President of Hajduk Split
- In office 7 August 2009 – 22 December 2010
- Preceded by: Mate Peroš
- Succeeded by: Josip Grbić

Alderman in the Split city council
- In office 22 June 2009 – 10 April 2013
- President: Nevenka Bečić

Personal details
- Born: 11 January 1972 (age 54) Split, SR Croatia, SFR Yugoslavia
- Party: Croatian Civic Party
- Spouse(s): Jasminka Svaguša (divorced since 2011) Dajana Stojić (cohabitation)
- Children: 4

= Joško Svaguša =

Croatian entrepreneur and politician

Joško Svaguša (born 11 January 1972) is a Croatian entrepreneur, former politician and former president of the Croatian football club Hajduk Split.

Svaguša graduated from the high school of tourism in Split. During the early 1990s, he went to Germany and worked in the Port of Hamburg for three years. He returned to Split in 1994 and opened a bakery with his father Mirko. The bakery was called Svaguša and after some years it became a major bakery company with stores all around Dalmatia.
In 2003 Joško Svaguša bought Bobis, a major company that specialises in sweets.

Svaguša started attracting public fame in 2009 when he joined his friend Željko Kerum in an attempt to win the local elections in Split. Željko Kerum won the elections and became mayor of Split with Svaguša becoming an alderman in the Split city council.

Svaguša gained the public spotlight in August 2009 when he became the president of Hajduk Split, the biggest sporting institution in Croatia. He was put there under the orders of Željko Kerum and in November 2009, Kerum created a supervisory board in Hajduk which was made up of only his closest friends. It sparked a revolt amongst Hajduk fans who demanded democracy and transparency in the club.

Svaguša made his first move by buying Anas Sharbini and Ahmad Sharbini for a fee of 2.3 million euros which was the highest fee that Hajduk ever paid on the market for a player.
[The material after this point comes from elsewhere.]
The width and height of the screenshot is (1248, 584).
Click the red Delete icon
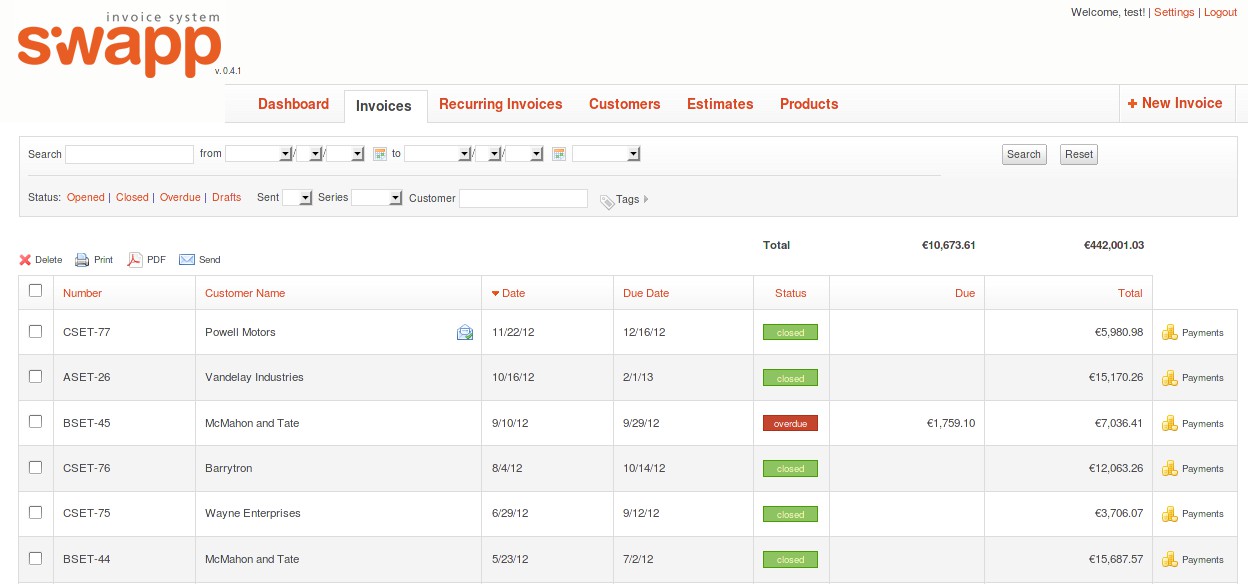point(25,260)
He managed to get Edoardo Reja as manager which was seen as an extraordinary accomplishment.

In February 2010, Reja left Hajduk and Svaguša got Stanko Poklepović as manager. Poklepović won the 2009–10 Croatian Cup which was Hajduk's first trophy in five years. Svaguša gained controversy when it was reported that he gave himself almost 100,000 euros of the club's money as a bonus for winning the cup.

In August 2010, Hajduk managed to qualify for the 2010–11 UEFA Europa League. It was regarded as Hajduk's greatest European achievement in the last fifteen years. In October 2010, Poklepović was sacked for underperforming in the league and dropping out of the cup. Mayor Željko Kerum demanded that Goran Vučević be the new manager. Svaguša appointed Vučević but was not satisfied. Hajduk dropped out of the Europa League with five defeats and one win that season. In December 2010, Svaguša resigned as president.

While president of Hajduk Split, Svaguša faced a revolt from the Hajduk fans. In October 2009, the fans boycotted the derby against Dinamo Zagreb which was the first ever event of that kind at Hajduk. Svaguša was perceived as a person who did not understand the job at Hajduk and at times faced criminal accusations. In 2015, he was under investigation for damaging the club with changing the players contracts during his presidency.

In 2012, Joško Svaguša closed the Svaguša company and transferred all assets to Bobis. His company faced a major financial loss and in 2015, businessman Tomislav Mamić bought 50% of Bobis shares for 3 million euros. Joško Svaguša still remains the company director.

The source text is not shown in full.